▼▼▼

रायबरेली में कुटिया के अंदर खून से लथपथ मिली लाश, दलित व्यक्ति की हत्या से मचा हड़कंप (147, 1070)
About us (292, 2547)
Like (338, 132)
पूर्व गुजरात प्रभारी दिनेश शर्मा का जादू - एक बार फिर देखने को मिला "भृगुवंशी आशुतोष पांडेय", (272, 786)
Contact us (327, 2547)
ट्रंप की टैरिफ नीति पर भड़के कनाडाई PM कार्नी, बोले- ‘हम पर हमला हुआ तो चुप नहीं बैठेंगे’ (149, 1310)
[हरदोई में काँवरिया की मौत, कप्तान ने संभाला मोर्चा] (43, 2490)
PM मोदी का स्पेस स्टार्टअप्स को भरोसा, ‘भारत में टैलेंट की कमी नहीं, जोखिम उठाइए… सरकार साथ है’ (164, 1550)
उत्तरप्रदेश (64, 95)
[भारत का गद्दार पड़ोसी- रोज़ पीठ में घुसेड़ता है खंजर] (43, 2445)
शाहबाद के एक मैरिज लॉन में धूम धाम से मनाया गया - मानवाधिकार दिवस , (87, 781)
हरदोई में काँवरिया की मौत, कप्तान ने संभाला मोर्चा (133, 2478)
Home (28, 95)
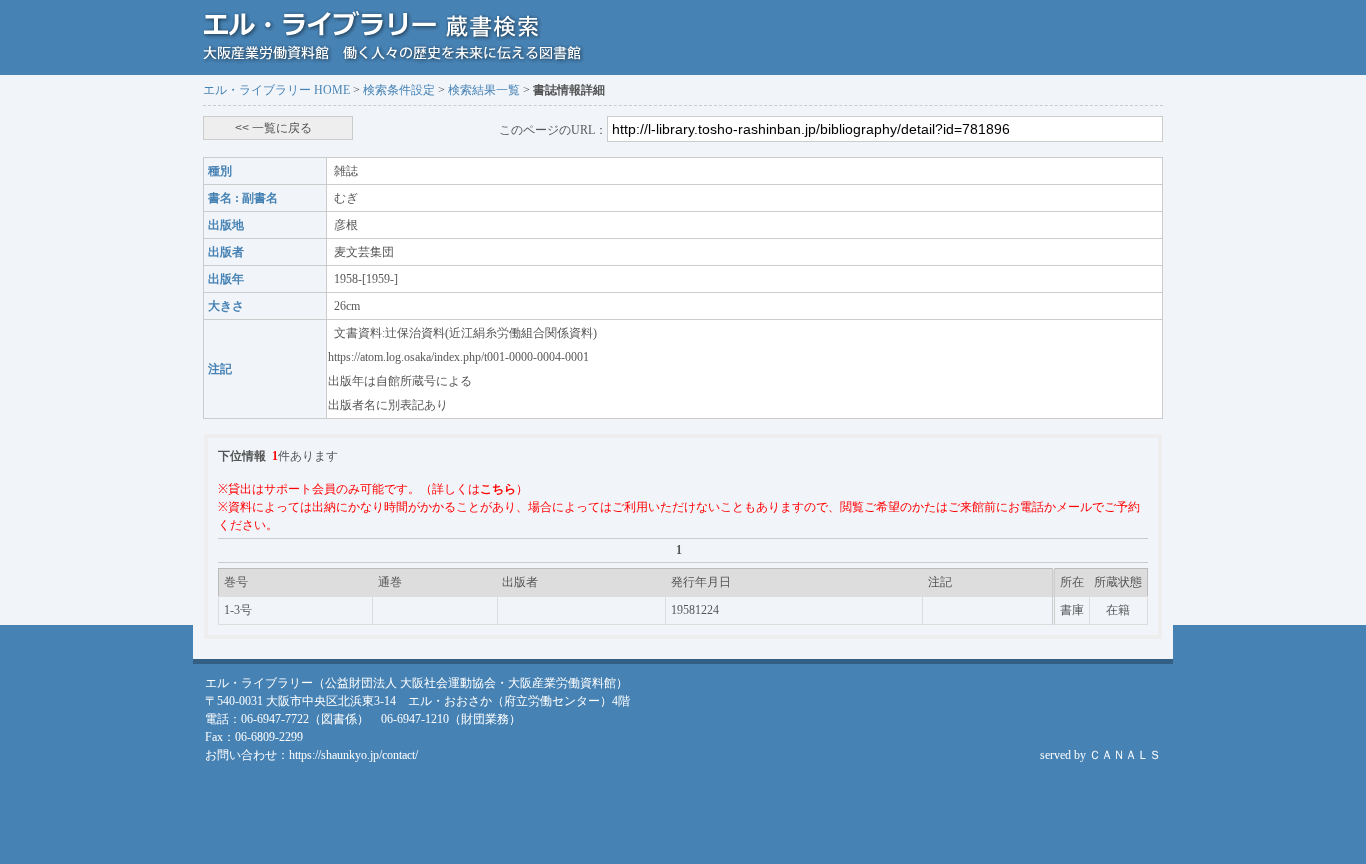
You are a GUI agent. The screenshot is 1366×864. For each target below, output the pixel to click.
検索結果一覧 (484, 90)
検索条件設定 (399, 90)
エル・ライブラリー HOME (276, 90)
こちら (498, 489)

▲▲▲

What you retype should run from the first line of the entries above through the line containing "Contact us (327, 2547)", exactly and in full.

■ **Answer below**
रायबरेली में कुटिया के अंदर खून से लथपथ मिली लाश, दलित व्यक्ति की हत्या से मचा हड़कंप (147, 1070)
About us (292, 2547)
Like (338, 132)
पूर्व गुजरात प्रभारी दिनेश शर्मा का जादू - एक बार फिर देखने को मिला "भृगुवंशी आशुतोष पांडेय", (272, 786)
Contact us (327, 2547)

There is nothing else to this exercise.